» HOW TO COMPLETE THIS TASK: Output the entries below exactly, from the first line to the line holding "The width and height of the screenshot is (620, 429).", both included.

» EXERCISE MATERIAL:
[Start of Attachment]
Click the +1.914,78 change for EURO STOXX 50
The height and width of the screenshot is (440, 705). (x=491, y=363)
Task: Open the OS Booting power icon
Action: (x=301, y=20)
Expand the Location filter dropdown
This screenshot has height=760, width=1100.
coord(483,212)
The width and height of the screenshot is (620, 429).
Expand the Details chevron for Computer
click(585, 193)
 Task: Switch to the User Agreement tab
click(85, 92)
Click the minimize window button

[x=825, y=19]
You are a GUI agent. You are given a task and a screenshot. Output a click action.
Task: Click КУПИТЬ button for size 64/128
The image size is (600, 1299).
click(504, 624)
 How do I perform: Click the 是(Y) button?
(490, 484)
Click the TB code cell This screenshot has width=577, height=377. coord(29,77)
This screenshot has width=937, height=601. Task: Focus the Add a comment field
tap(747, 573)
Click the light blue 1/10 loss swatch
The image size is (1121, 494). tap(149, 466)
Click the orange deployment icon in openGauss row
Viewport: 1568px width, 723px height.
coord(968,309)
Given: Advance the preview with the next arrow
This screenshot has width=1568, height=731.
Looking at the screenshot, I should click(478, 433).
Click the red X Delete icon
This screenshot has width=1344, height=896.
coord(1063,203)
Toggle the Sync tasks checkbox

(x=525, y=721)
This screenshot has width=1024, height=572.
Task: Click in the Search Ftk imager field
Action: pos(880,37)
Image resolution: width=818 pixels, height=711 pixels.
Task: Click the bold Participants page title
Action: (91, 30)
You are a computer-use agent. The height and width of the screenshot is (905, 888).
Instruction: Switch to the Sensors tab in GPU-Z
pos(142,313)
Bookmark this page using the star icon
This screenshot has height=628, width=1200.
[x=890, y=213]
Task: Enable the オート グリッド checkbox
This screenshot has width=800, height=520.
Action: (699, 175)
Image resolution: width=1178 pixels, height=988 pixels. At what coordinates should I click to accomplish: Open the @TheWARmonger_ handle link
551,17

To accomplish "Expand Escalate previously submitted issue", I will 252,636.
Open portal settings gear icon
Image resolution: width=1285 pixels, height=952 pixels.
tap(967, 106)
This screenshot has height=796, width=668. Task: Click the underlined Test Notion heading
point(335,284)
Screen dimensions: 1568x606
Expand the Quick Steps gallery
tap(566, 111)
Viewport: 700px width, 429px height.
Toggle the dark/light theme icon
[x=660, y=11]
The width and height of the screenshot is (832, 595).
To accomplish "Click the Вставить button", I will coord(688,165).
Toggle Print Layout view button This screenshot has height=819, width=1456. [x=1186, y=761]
[End of Attachment]
» FINISHED EXERCISE:
Click the +1.914,78 change for EURO STOXX 50
The height and width of the screenshot is (440, 705). (x=491, y=363)
Task: Open the OS Booting power icon
Action: (x=301, y=20)
Expand the Location filter dropdown
This screenshot has height=760, width=1100.
coord(483,212)
The width and height of the screenshot is (620, 429).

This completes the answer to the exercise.